不動産用語集

あ行

アスベスト

石綿(せきめん・いしわた)のこと。

繊維質であるため紡績することができる。また、耐久力があり、溶融点が1,300度程度と高く、熱絶縁性が大きく、耐薬品性も大きいなど、安価で優れた性質を持つため、さまざまな用途に使用されてきた。建築素材としても、断熱材、保温材、耐火材として大量に利用された。

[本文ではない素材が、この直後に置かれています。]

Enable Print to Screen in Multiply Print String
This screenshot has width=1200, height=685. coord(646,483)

しかし、石綿の繊維を肺に吸入すると、肺がんや中皮腫の原因となることがわかり、1975年には吹き付け使用が禁止され、以後、段階的に使用の規制が強化 されて2006年には全面的に輸入・製造・使用等が禁止された(代替品が確立していない特定の部材については例外的に確立までの間は禁止が猶予されてい る)。

建物の解体などの際には、使用されていた石綿が飛散するなどの恐れがあり、それに伴う健康被害を予防するため、作業方法などについて一定の基準が定められている。

アセットマネジメント

委託を受けて不動産などの資産の形成、運用、保全を行なうことをいう。

その際に重要なのは、投資目的に沿ってリスクとリターンをコントロールすることであり、資産価値を評価するほか、投資内容や投資先の分散、投資期間の設定などについて工夫することが要求される。
また、その業務は多岐にわたり、例えば不動産を組み込んだアセットマネジメントにおいては、投資不動産の選定や売買だけでなく、不動産の収益性を左右する賃料の設定、テナントの選定などの業務にも関与する。

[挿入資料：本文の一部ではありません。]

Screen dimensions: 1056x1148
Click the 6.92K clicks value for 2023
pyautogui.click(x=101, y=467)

受託の方法として、大きく信託による方法と受委託の契約による方法とがあるが、その業務は、前者は主として信託業法によって、後者は主として金融商品取引法や宅地建物取引業法などによって規制されている。

安心R住宅

安心に関する一定の要件を満たす旨の標章(マーク)を使用することのできる住宅。標章の付与は、国土交通省の告示(特定既存住宅情報提供事業者団体登録制度)に基づいて登録された事業者団体が行なう。

安心R住宅の標章を使用するために必要な要件は、1)新耐震基準(1981年6月1日以降の耐震基準)等に適合すること、2)インスペクション(建物状況調査等)を実施し、構造上の不具合および雨漏りが認められず、住宅購入者の求めに応じて既存住宅売買瑕疵保険を締結できる用意がなされていることである。そして事業者は、当該住宅の広告などに際して、安心R住宅の標章を表示できる。

安心R住宅の標章の付与に当たる事業者団体は、国土交通大臣の審査・登録を受け、リフォームの基準及び標章の使用について事業者が守るべきルールを設定し、団体の構成員である事業者を指導・監督することとなる。

なお、「安心R住宅」の「R」は、Reuse(リユース)・Reform(リフォーム)・Renovation(リノベーション)の意味である。

RC

「Reinforced Concrete」の頭文字を取ったもの。
「鉄筋コンクリート構造」という意味である。

鉄筋とコンクリートによって、柱・小梁・大梁・スラブ・壁を造り、すべての部分を一体化した構造のこと。
鉄筋コンクリートの部材は、引っ張る力にも、圧縮する力にも強いので、地震に対する安全性が高い構造となる。
また、すべての部材がコンクリートで一体化され、部材同士の接合部は剛であるので、建築学上の「ラーメン構造」となっている。

この鉄筋コンクリート構造のデメリットは、自重が大きいため、原則的には大空間建築や高層建築に向かないということである。

一般媒介契約

媒介契約の一つの類型。
一般媒介契約とは、次の1.および2.の特徴を持つ媒介契約のことである。

1.依頼者(すなわち売主等のこと)が「依頼した宅地建物取引業者」以外の「他の宅地建物取引業者」に重ねて媒介を依頼することが原則的に自由である。
2.依頼者自身が、自分の力で取引の相手を発見し、直接契約することが原則的に自由である。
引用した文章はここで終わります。